On 2/27/07, Travis Oliphant <oliphant@ee.byu.edu> wrote:
Charles R Harris wrote:
>
>
> The problem is that we aren't really specifying floating-point
> standards, we are specifying float, double and long double as whatever
> the compiler understands.
>
> There are some platforms which don't follow the IEEE 754 standard.
> This format specification will not be able to describe
> platform-independent floating-point descriptions.
>
> It would be nice to have such a description, but that is not what
> struct-style syntax does. Perhaps we could add it in the
> specification,
> but I'm not sure if the added complexity is worth holding it up over.
>
>
> True enough, and it may not make that much sense until it is in the c
> standard. But it might be nice to reserve something for the future and
> maybe give some thought of how to deal with new data types as they
> come along. I can't think of any really flexible methods that don't
> require some sort of verbose table that goes along with the data, and
> the single letter codes are starting to get out of hand. Hmmm. It
> would actually be nice to redo things so that there was a prefix, say
> z for complex, f for float, then something for precision. The
> designation wouldn't be much use without some arithmetic to go with it
> and it doesn't make sense to write code for things that don't exist. I
> wonder how much of the arithmetic can be abstracted from the data type?
I suspect we may have to do this separately in the NumPy world.
Perhaps we could get such a specification into Python itself, but I'm
not hopeful. Notice, though that we could use the struct syntax to
specify a floating-point structure using the bit-field and naming.

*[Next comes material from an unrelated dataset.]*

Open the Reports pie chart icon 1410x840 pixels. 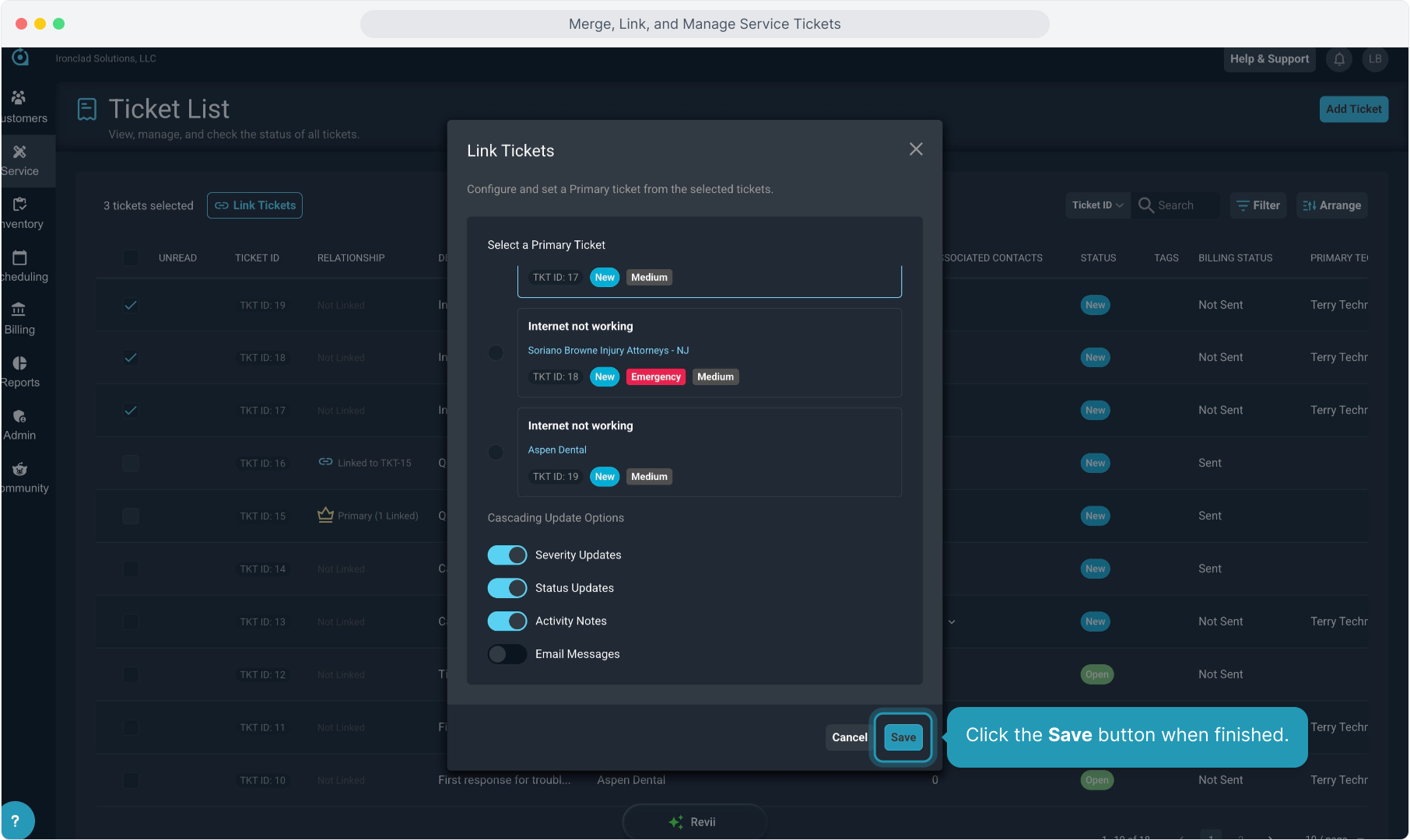(x=19, y=363)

In other words an IEEE 754 32-bit float would be represented in
struct-style syntax as
'>1t:sign: 8t:exp: 23t:mantissa:'
That would probably do nicely. There are potential ambiguities but nothing worth worrying about. Is there a way to assign names to such a type? I suppose that it is just another string constant so one could write something like
float32 = '>1t:sign: 8t:exp: 23t:mantissa:'
and use that. Can those bit fields be of arbitrary length?
Now for something completely different ;) In some things, like the socket module, it is possible to ask for a filelike interface which buffers the input and has the usual read, readline, etc function interface, but fromfile doesn't work with it. This isn't a biggie and I suppose fromfile is looking for a 'real' file, but I wonder if this would be a difficult thing to implement? I could look at the code but I thought I would ask you first.